Transtornos de alimentação.
Traumas de infância associados ao abuso sexual.
Depressão.

Por outro lado, algo que convém ter em conta é que em 40% dos casos existe um componente genético. Ou seja, este transtorno apresenta um padrão hereditário muito similar ao da tricotilomania.

https://amenteemaravilhosa.com.br/transtorno-de-escoriacao/
Transtorno de escoriação
Tratamento para o transtorno de escoriação
Pode ser que, à primeira vista, pareça apenas uma mania qualquer, algo inócuo e inclusive inocente. É necessário incidir mais uma vez que estamos diante de um transtorno psiquiátrico em que a conduta aparentemente inocente do paciente acaba causando lesões graves. Há quem use as unhas ou os dentes, outros acaba usando as pinças de depilar ou inclusive agulhas.
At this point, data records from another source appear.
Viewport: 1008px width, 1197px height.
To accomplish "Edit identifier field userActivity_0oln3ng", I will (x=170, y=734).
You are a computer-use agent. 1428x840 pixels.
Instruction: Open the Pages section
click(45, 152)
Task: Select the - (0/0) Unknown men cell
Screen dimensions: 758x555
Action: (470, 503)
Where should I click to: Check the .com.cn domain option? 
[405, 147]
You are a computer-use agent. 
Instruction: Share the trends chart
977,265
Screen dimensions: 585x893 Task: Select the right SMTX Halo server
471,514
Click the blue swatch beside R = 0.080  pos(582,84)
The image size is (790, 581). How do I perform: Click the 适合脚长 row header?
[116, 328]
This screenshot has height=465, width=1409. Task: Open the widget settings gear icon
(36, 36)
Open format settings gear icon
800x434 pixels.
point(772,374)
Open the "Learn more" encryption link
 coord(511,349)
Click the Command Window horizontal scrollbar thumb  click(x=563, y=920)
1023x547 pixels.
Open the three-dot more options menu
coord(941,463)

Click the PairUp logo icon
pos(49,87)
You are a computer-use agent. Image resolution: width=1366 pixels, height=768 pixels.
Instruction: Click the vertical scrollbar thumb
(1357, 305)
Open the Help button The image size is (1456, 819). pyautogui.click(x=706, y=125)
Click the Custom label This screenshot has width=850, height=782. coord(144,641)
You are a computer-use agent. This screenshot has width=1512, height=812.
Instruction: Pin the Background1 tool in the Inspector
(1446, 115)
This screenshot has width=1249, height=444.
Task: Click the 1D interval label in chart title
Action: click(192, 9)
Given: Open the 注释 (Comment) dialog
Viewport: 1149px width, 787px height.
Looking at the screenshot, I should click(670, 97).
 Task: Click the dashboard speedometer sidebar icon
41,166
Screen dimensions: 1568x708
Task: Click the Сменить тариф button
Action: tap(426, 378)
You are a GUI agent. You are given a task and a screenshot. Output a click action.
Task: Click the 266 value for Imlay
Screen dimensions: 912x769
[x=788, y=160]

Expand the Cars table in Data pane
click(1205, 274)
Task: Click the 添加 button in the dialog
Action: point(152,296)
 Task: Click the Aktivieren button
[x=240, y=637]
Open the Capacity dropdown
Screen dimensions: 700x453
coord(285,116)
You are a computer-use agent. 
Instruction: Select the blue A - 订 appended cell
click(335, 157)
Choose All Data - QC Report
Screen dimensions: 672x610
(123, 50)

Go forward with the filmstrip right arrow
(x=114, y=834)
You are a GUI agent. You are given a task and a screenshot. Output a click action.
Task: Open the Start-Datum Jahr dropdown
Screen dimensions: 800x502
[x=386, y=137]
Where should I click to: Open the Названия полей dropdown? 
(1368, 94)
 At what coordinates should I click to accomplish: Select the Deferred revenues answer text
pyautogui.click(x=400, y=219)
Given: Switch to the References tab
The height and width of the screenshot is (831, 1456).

O objetivo (a necessidade) sempre é o mesmo, retirar a pele.
A estratégia terapêutica nestes casos, como podemos deduzir, é multidisciplinar.
Por um lado, será realizado um tratamento dermatológico para curar essas feridas cutâneas.
Ainda, e uma vez que for feito um bom diagnóstico, serão aplicadas no paciente terapias farmacológicas e não farmacológicas para abordar o aspecto psicoemocional.
A terapia cognitivo-comportamental, por exemplo, é a que mais obtém sucesso nesses casos.
Por outro lado, também foi demonstrada a efetividade de tratamentos farmacológicos à base de antidepressivos, antipsicóticos e ansiolíticos. Porém, tudo dependerá, sem dúvidas, das características pessoais de cada paciente.
Pessoa com luva para não se coçar
Este é só um exemplo de como esse tipo de realidade psicológica vem se tornado cada vez mais comum. São complexidades pessoais que são compreendidas cada vez melhor e que têm ao seu alcance estratégias, tratamentos e terapias mais eficazes.

Referências bibliográficas
Arenas R. (2005) Dermatología. Atlas, diagnóstico y tratamiento. México: McGraw-Hill; pp. 263-269.
Arnold L, Auchenbach M, McElroy S. (2001) Psychogenic excoriation. Clinical features, proposed diagnostic criteria, epidemiology and approaches to treatment. Central Nervous System Drugs. 15(5): 351-9.
Como curiosidade: nos últimos anos teve início o comércio de luvas para pessoas com transtorno de escoriação. É um complemento cotidiano simples que pode canalizar a vontade, e a pessoa pode se acalmar coçando os ornamentos incrustados na própria lã.